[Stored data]
-----

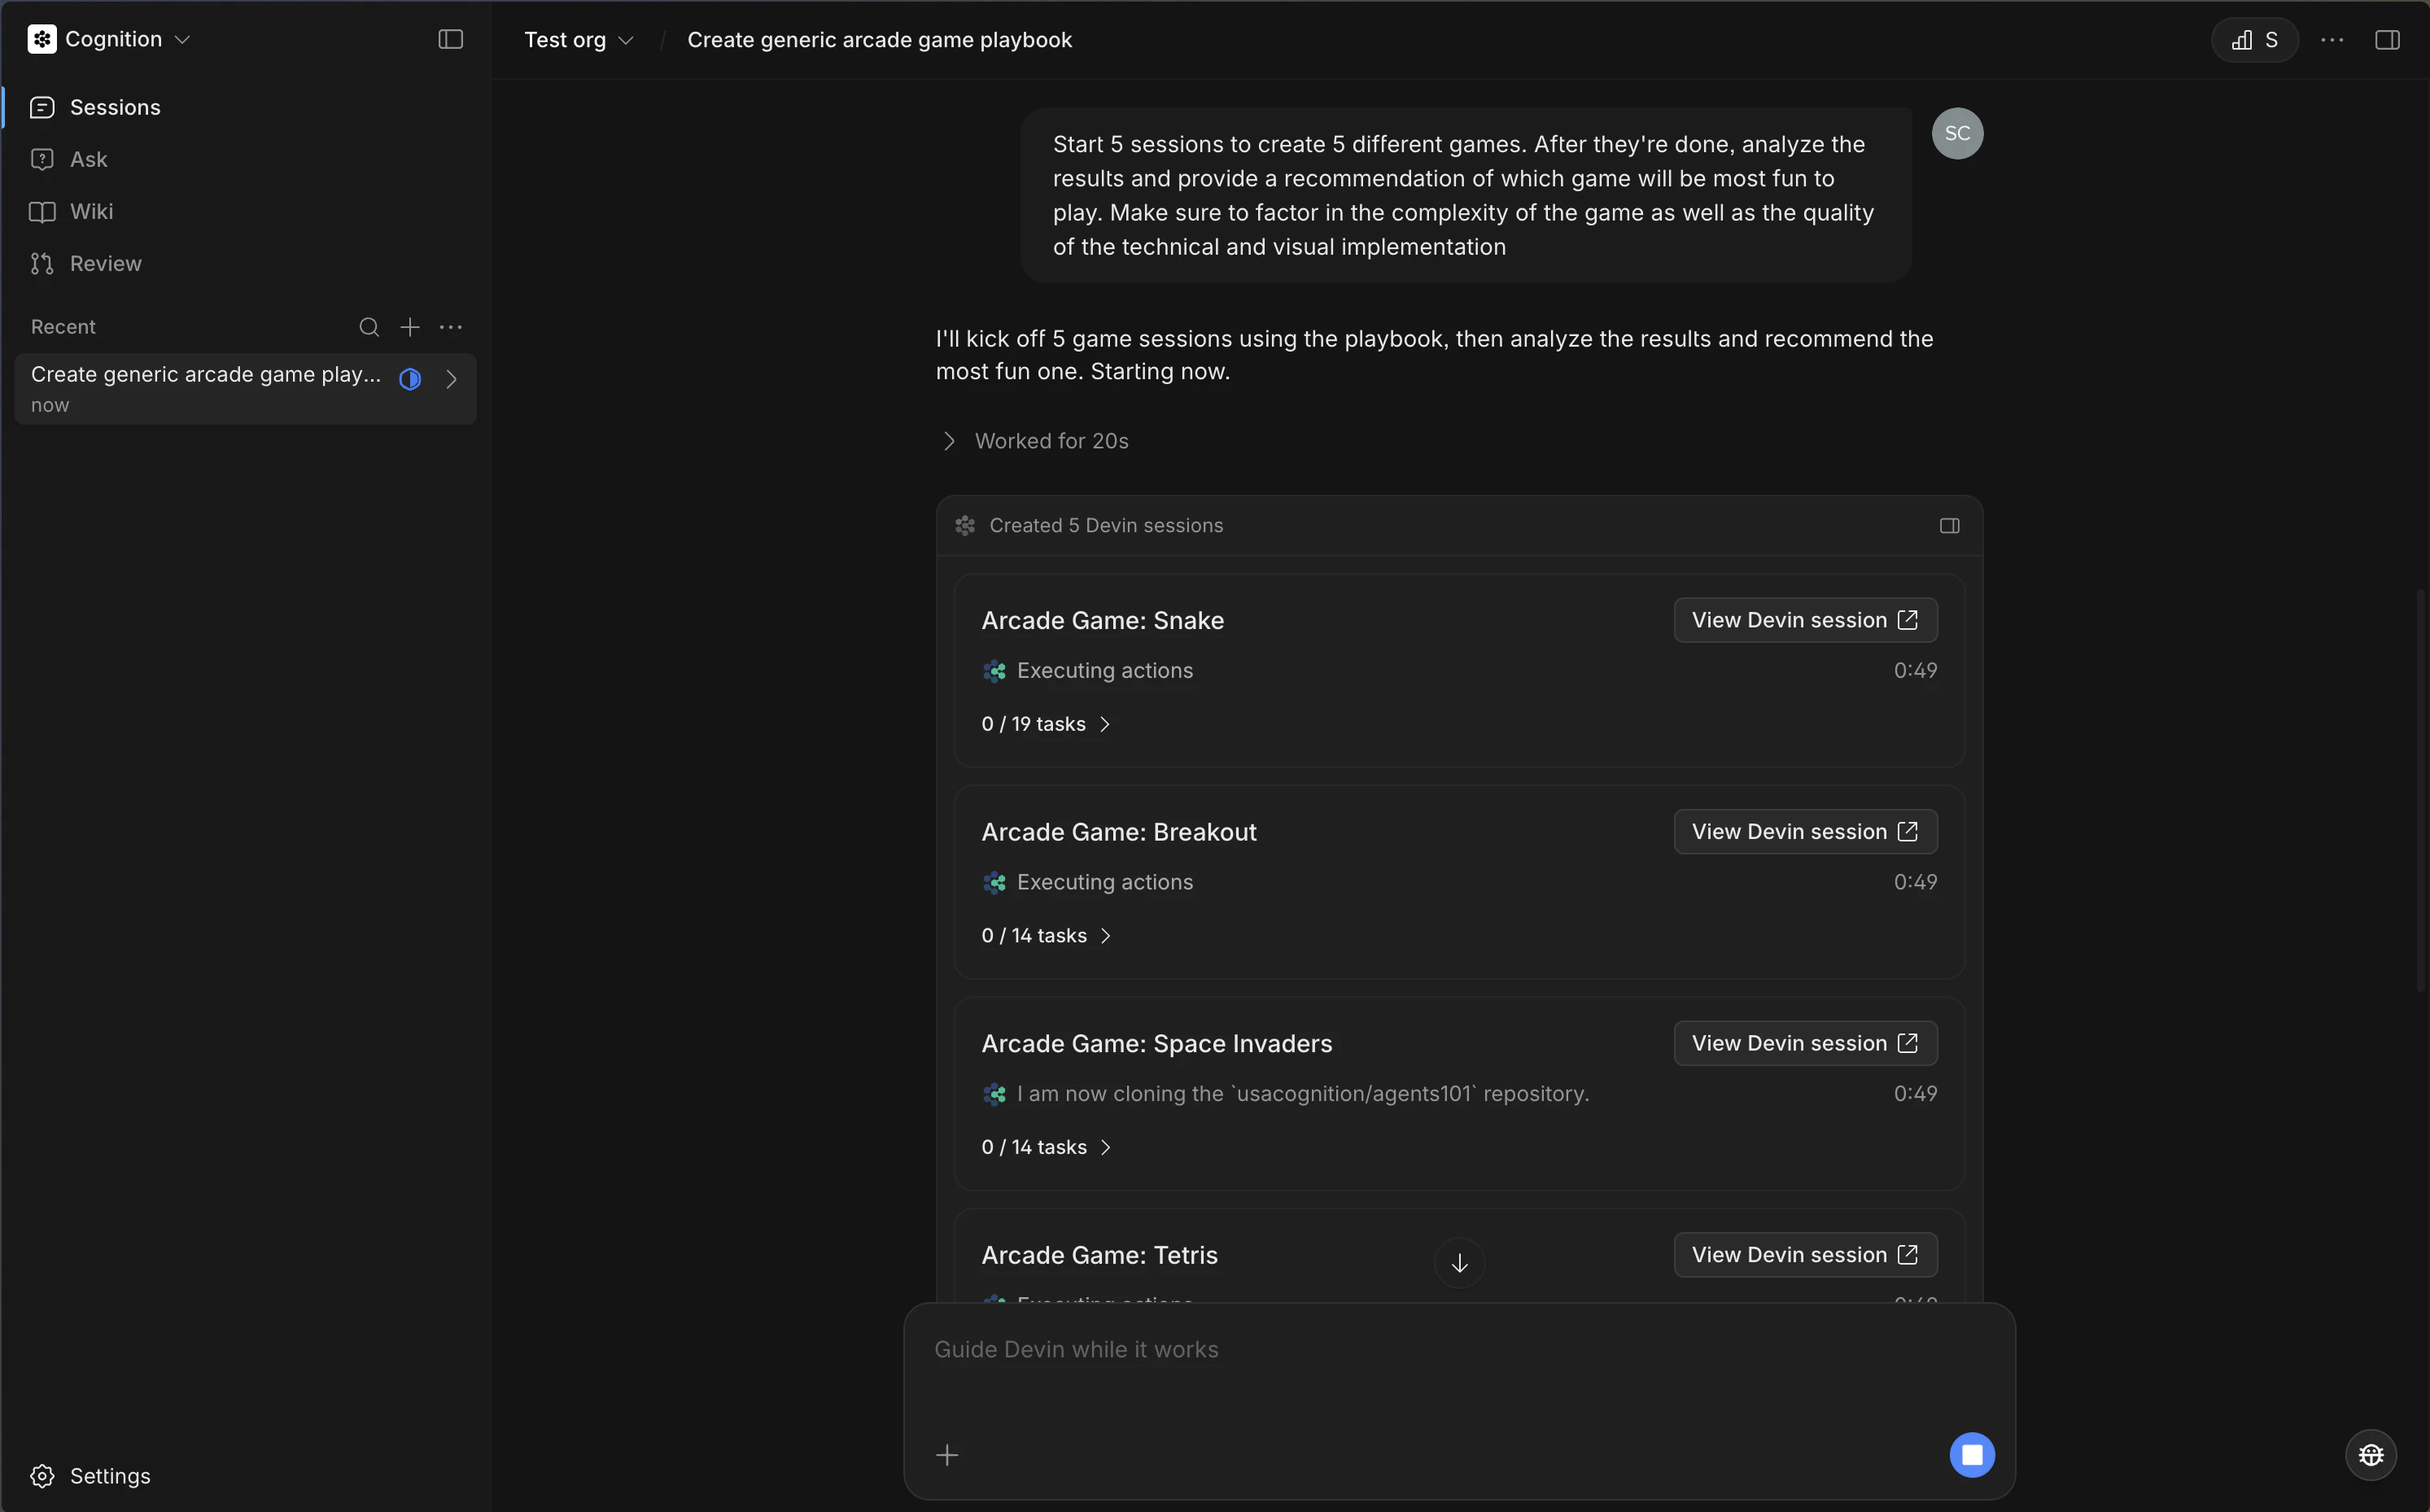The width and height of the screenshot is (2430, 1512).
Task: Click the stop button in message box
Action: point(1971,1454)
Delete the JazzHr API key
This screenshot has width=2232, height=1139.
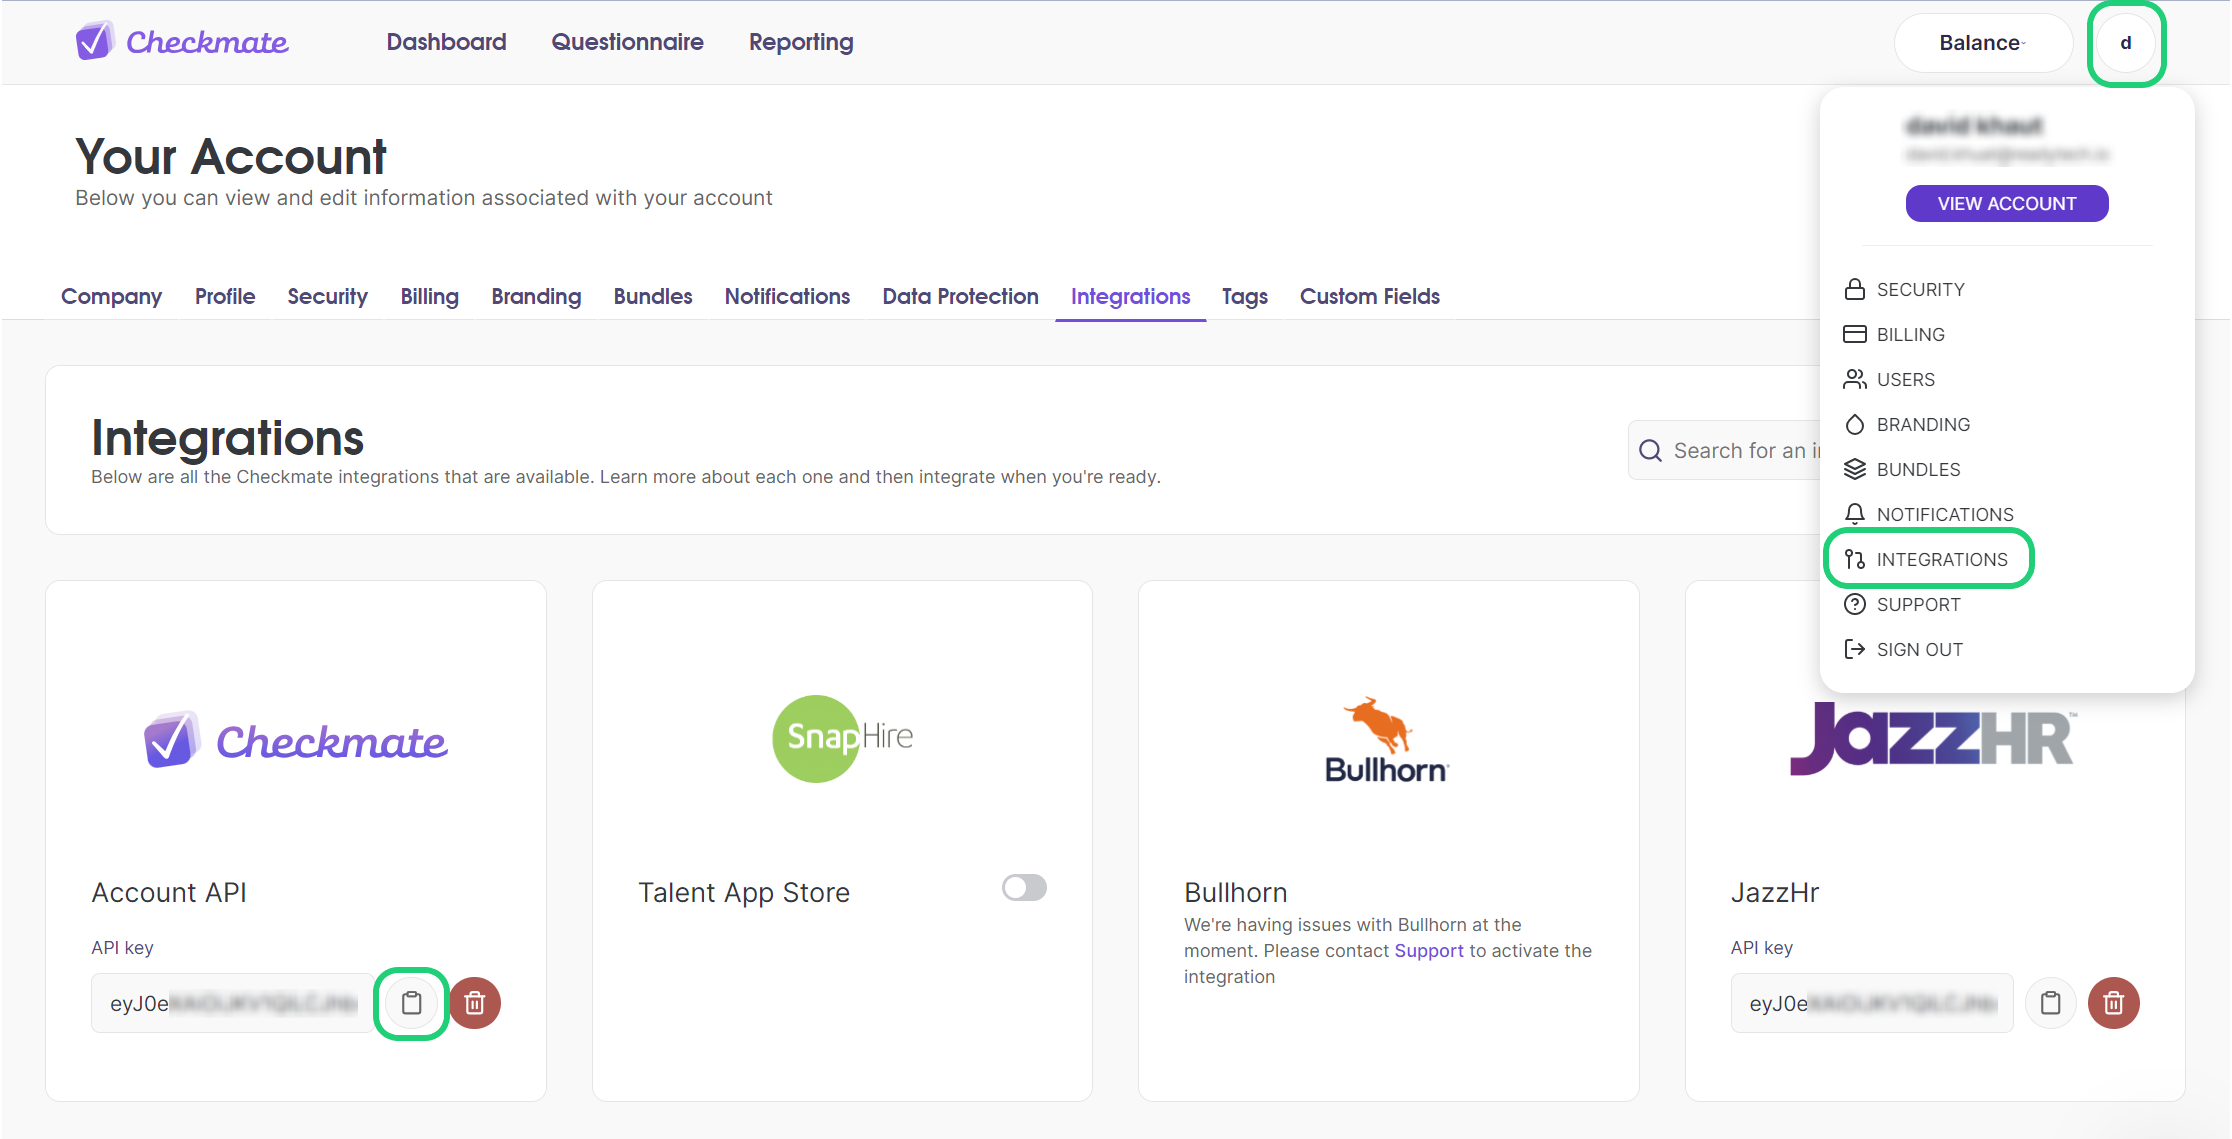coord(2113,1003)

-----

Give back exactly the lines from the line with "Delete the JazzHr API key" through the end of the records, both included; keep all pictures out.

Delete the JazzHr API key
This screenshot has width=2232, height=1139.
coord(2113,1003)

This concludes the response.